Townsend, who noted that she was adopted as an infant and later took care of her younger brother following her adoptive mother’s death, said many foster families fear that safety issues may be overlooked, discounted or not communicated to a judge.
“Guardian ad litems are a critical component in ensuring a child’s safety and best interests are considered,” she said of guardians appointed by a court to advocate for the interests of children.
“It is vital that GALs have a relationship with the child, current caregiver and proposed parent or caregiver. It is not enough for a GAL to consult with the caseworker and other attorneys in the case while waiting to be admitted to the courtroom.”
Townsend said foster parents have described scenarios where GALs cannot identify the child they are representing in court, even after the child has been in the agency’s temporary custody for years.
“I can honestly say in that in my 20 years as an active foster parent in four different counties, only one GAL has ever initiated contact with me or a child in my care,” she said. “This was only after the child had been in temporary custody two years and the agency had filed for permanent custody.”
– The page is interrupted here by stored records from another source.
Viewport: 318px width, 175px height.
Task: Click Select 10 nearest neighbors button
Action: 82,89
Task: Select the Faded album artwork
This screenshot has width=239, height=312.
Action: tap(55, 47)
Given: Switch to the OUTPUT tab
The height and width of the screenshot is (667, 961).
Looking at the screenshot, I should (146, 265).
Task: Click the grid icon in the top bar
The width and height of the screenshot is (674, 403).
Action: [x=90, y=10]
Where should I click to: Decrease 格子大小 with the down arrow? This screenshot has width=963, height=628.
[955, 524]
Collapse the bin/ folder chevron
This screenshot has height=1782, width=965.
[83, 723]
Pelanda said the bill would allow foster children to participate in “normal childhood activities” such as spending the night with a friend by clarifying that state agencies are not liable for those events and would usher in a medical registry to enable pediatricians treating foster children to have access to the child’s medical records.
The proposed legislation was crafted after a 90-day study conducted by the Ohio attorney general’s Foster Care Advisory Group.
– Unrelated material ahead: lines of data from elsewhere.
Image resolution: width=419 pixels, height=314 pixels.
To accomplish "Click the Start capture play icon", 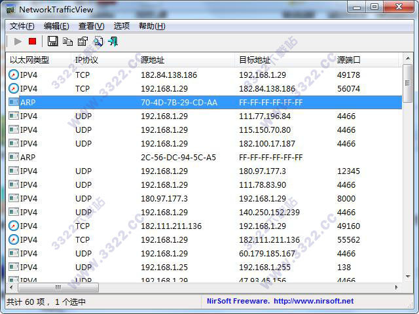I will coord(18,41).
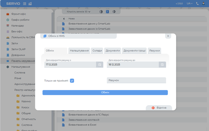The width and height of the screenshot is (209, 131).
Task: Open the UA language dropdown
Action: 189,4
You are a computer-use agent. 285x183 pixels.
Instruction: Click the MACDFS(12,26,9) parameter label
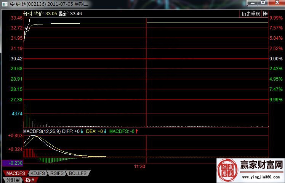(x=42, y=131)
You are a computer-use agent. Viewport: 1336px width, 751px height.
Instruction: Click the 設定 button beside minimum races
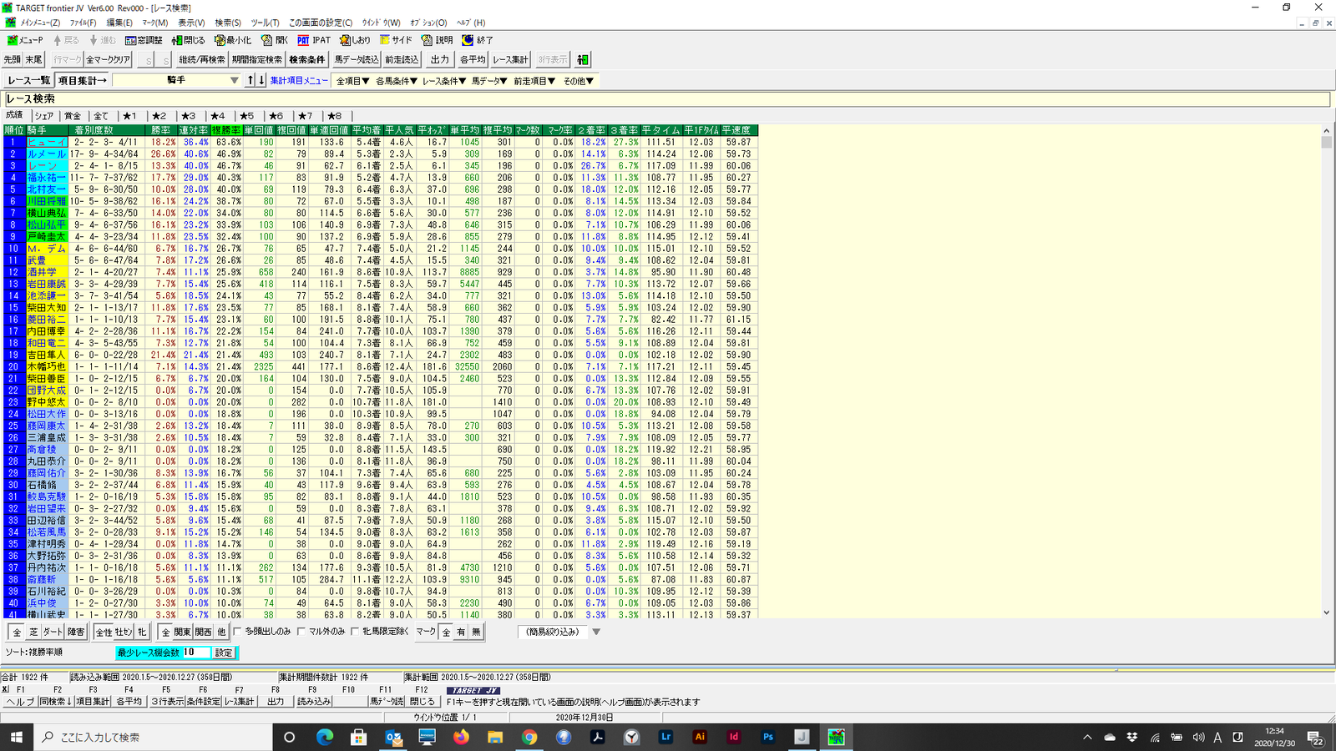pos(224,653)
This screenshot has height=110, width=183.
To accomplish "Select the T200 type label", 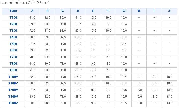I will [13, 24].
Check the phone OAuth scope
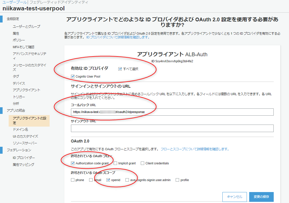This screenshot has height=203, width=289. click(73, 180)
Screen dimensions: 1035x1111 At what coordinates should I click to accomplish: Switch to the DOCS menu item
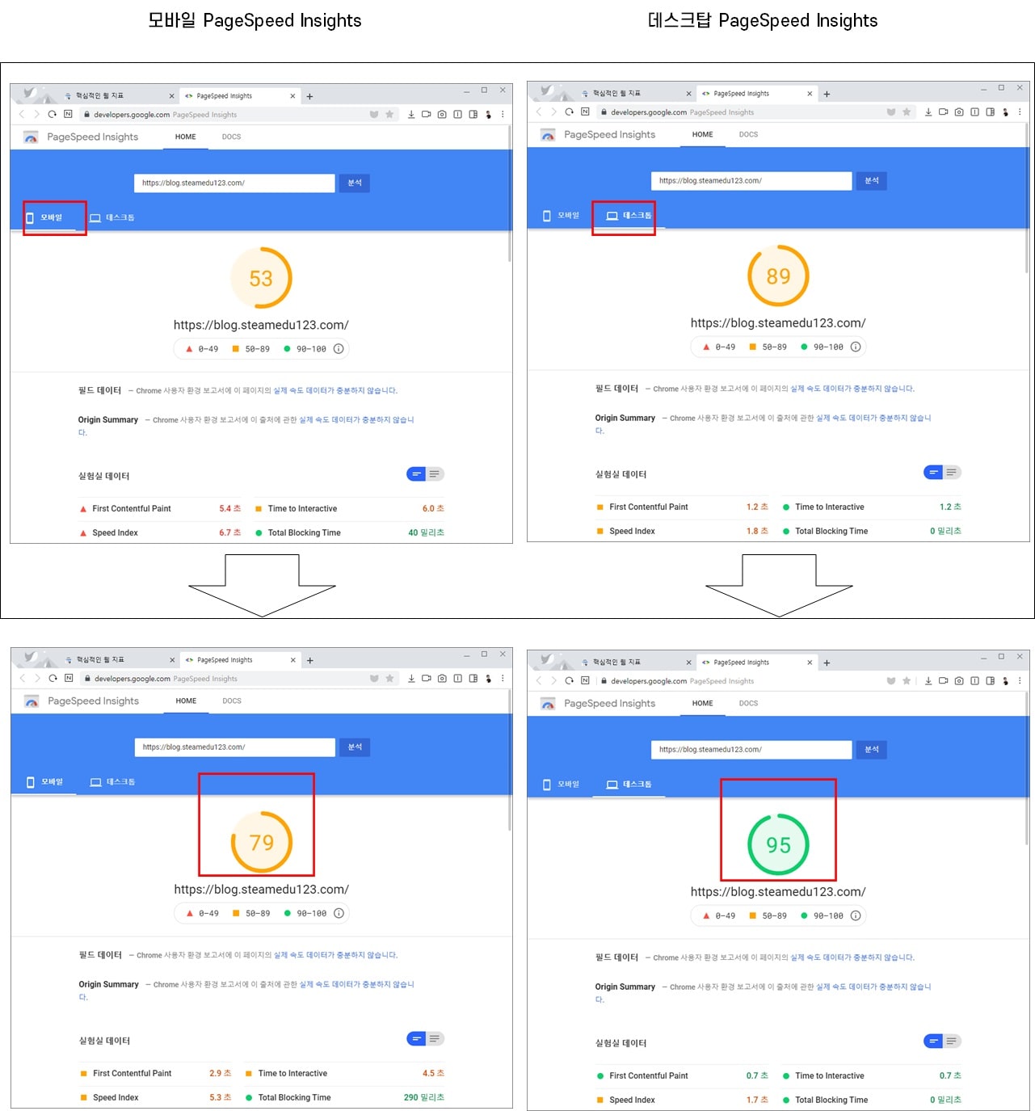click(x=230, y=137)
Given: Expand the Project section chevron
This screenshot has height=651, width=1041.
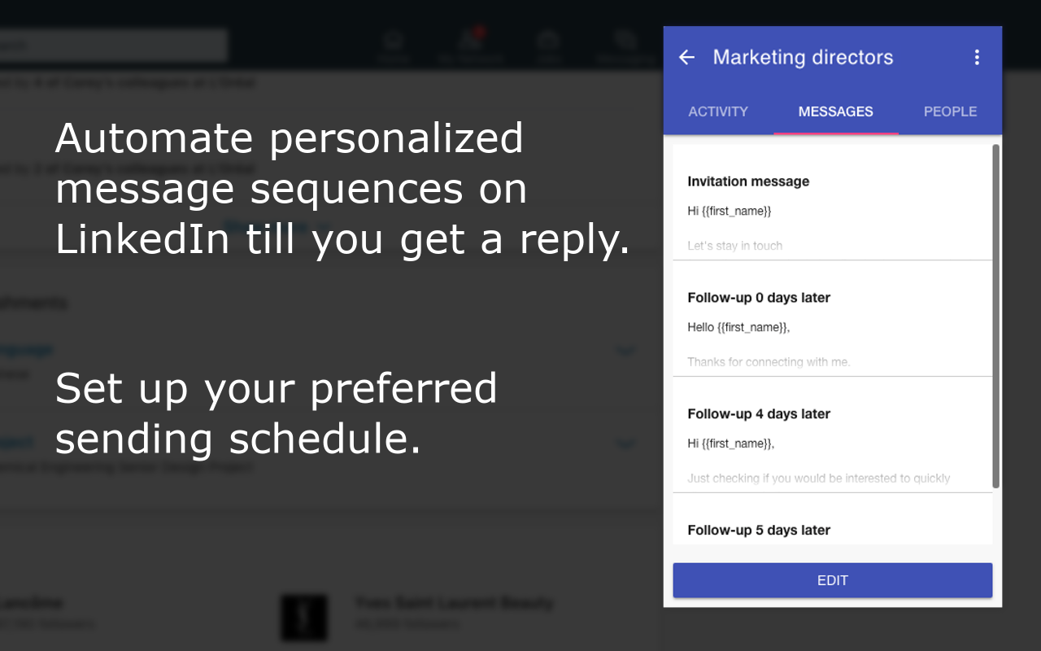Looking at the screenshot, I should pos(625,444).
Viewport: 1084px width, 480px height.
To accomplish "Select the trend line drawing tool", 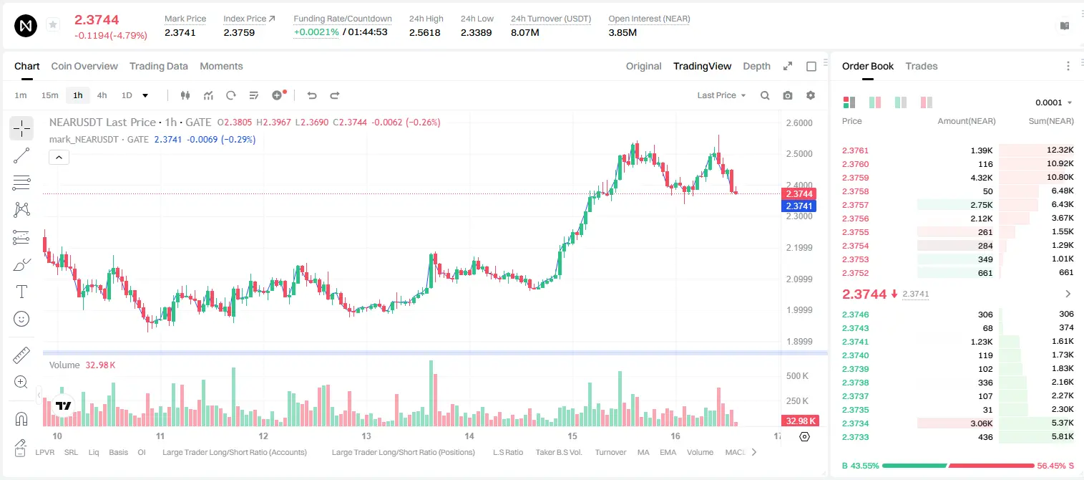I will pyautogui.click(x=21, y=155).
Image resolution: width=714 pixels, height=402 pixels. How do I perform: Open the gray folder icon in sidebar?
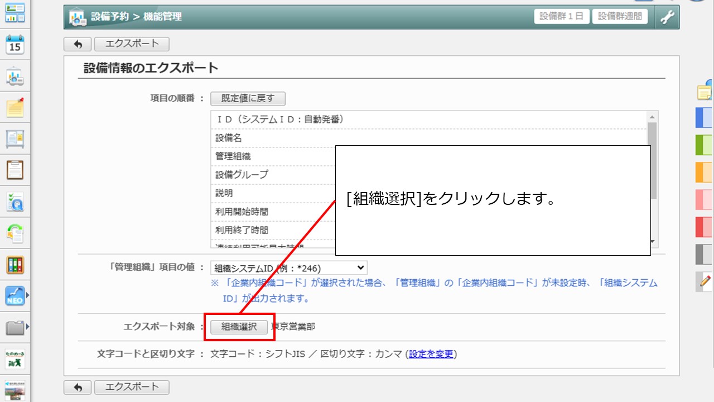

Pelanda said she and Celebrezze are “keenly aware of shortcomings in this area of the law.”
“This legislation is the first step in addressing some long-standing disparities in application of current law among jurisdictions, as well as inequities that are universally recognized as detrimental to the success of the foster care program in Ohio,” she said.
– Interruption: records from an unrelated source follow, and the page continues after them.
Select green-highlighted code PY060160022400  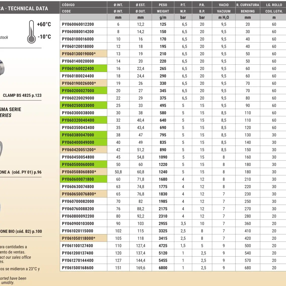(78, 68)
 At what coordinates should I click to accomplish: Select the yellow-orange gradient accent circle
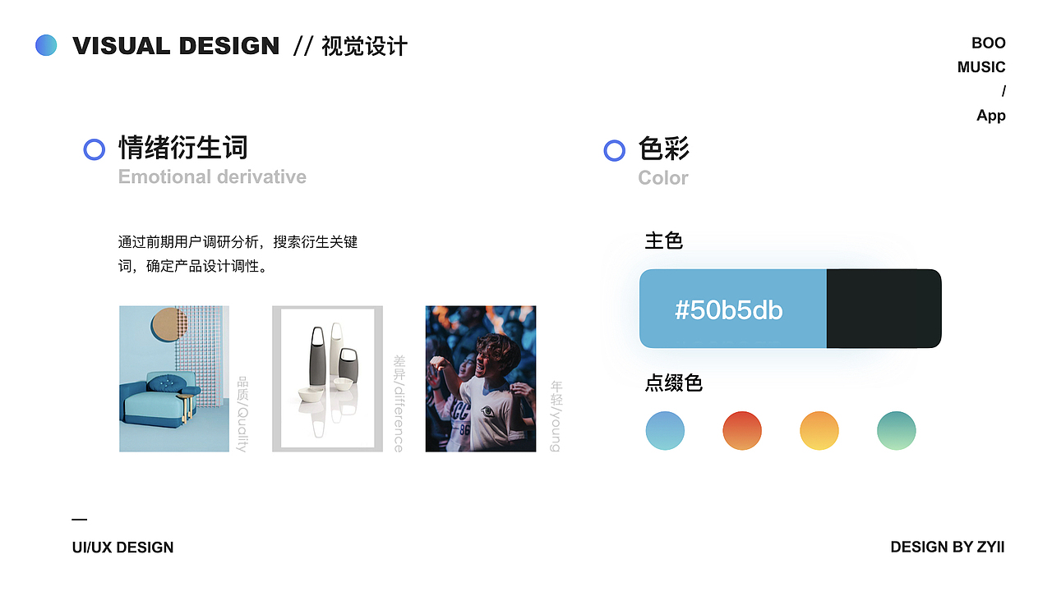coord(819,431)
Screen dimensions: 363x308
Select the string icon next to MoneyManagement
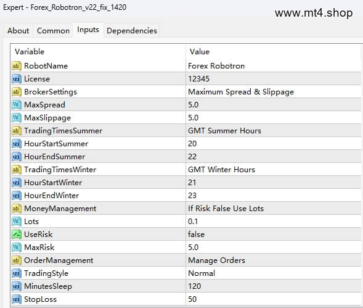(17, 209)
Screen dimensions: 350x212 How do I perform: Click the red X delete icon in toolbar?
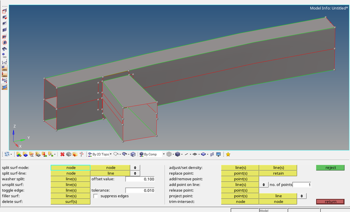click(63, 154)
Crystal Ward Allen, the executive director of the Public Children Services Association of Ohio and a member of the foster care advisory group, testified in support of the bill before the House Judiciary committee.
“I appreciate the focus on improving the lives of the 13,000 children and youth that experience foster/group care every day here in Ohio,” she said.
“Several years ago, after enjoying a fabulous production of ‘Alice in Wonderland’ by Columbus’ BalletMet ... I was struck by just how crazy it must seem for children to be put into foster care.”
Clearly, Allen said, children and youth placed into foster care must feel like Alice falling through the rabbit hole and into the topsy-turvy world of “Wonderland.”
Allen said enacting HB 213 could provide a sense of normalcy for youth in foster care.
“The Wonderland of foster care is definitely not normal and HB 213 or any other legislation cannot make it so but HB 213 offers good language to improve the opportunity for normal activities, based on that child’s age and developmental status,” she said.
Allen highlighted the bill’s provisions that would allow foster caregivers to make decisions about extra-curricular and other every day activities that are based on a “reasonable and prudent parent standard.”
“This would allow the occasional spending the night with a friend (when the foster parent approves), joining the soccer team, taking driver’s education so whenever the youth can get their license (whether while in care or upon exit from custody) they will have been trained in safety techniques as well as qualify for the same auto insurance rates as other peers that took drivers’ education,” she said. “(The bill) is crafted with ‘good faith immunity’ language for caregivers and public-private child welfare agencies.”
HB 213 is co-sponsored by Reps. Terry Blair, Andrew Thompson, Dale Mallory, Fred Strahorn, Cheryl Grossman, Alicia Reece, Zack Milkovich, Gerald Stebelton, Michael Stinziano and Teresa Fedor.
The bill has not been scheduled for additional hearings.